The exhibition opened earlier this week and will run through to 4 October, with the exhibition showcasing the works of a figure who was at the centre of France’s golden era of creativity, moving within a social circle that included cultural icons such as Jean Cocteau, Grace Kelly and Pablo Picasso.
Jacques Henri Lartigue (1894–1986) is best known for his black-and-white photographs capturing the elegance and joie de vivre of high society and modern life, particularly during the early 20th-century Parisian Belle Époque, although he did not receive widespread critical acclaim until later in life.
Lartigue also became known for his interest in documenting the speed and movement of new innovations such as motor racing and aviation, and photographs of life on the French Riviera.

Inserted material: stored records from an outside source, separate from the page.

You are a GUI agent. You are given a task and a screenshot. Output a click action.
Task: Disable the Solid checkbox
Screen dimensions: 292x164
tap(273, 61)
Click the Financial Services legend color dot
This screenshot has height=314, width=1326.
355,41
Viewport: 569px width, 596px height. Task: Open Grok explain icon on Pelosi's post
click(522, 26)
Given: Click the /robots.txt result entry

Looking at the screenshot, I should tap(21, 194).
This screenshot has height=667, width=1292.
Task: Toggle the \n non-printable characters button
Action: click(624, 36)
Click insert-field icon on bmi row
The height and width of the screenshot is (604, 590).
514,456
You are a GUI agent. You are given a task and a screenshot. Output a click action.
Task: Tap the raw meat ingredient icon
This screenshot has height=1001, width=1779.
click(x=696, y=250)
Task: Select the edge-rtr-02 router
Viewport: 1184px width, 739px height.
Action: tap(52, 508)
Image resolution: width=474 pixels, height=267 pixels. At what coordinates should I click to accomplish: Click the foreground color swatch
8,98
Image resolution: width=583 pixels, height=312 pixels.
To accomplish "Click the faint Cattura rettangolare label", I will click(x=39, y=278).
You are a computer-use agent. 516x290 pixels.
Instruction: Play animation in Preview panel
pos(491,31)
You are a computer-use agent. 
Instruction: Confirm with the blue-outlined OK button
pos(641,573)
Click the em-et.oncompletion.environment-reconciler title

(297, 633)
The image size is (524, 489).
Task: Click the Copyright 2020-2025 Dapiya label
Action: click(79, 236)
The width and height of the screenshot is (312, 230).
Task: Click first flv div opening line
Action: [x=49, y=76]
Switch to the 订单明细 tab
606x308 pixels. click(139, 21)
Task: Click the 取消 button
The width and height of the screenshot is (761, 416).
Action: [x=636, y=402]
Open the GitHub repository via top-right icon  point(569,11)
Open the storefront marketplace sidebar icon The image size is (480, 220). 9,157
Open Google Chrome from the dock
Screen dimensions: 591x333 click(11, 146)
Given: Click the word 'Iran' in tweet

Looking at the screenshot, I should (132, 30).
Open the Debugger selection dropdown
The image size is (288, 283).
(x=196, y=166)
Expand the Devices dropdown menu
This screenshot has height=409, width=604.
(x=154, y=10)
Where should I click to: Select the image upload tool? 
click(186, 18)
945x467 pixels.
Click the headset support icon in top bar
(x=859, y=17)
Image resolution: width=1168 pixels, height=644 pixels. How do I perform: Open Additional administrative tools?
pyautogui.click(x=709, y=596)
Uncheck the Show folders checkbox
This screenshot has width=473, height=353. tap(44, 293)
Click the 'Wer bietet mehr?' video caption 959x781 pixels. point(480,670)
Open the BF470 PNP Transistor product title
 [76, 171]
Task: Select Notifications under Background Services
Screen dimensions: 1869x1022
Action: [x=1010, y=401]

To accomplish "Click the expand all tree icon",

He is regarded as a pioneer of the ‘spontaneous’ snapshot – a departure from the formal portraits that were typical of the time – which would later become known as street photography and popularised by Instagram.
Lartigue began experimenting with early colour photography as a teenager, at a time when the process was still technically demanding and rarely used. His colour photographs from this period show intimate portraits of his family, friends and everyday life. However, the long exposure times and cumbersome equipment led him to focus on painting throughout the 1930s, until the use of modern colour photography became more widespread in the 1950s.
Jacques Henri Lartigue: Life in Colour will explore Lartigue’s lifelong experimentation with colour. The exhibition will feature over 150 works, focusing on his lesser-known colour photographs. It will also include his early experimental stereoscopic images, which produce three-dimensional effects, as well as vintage prints, unique works on paper and archival documents.
The exhibition will showcase the breadth of Lartigue’s career, from drawings he made as a child in the 1900s to his work in the fashion world of the 1960s, and his abstract floral photographs of the 1970s. Until recently, the majority of Lartigue’s colour photographs had never been seen, despite representing a third of the 120,000 images in his archive, the Donation JH Lartigue.
Jacques Henri Lartigue: Life in Colour is organised in collaboration with the Association des Amis de Jacques Henri Lartigue, Ministère de la Culture, France and diChroma Photography.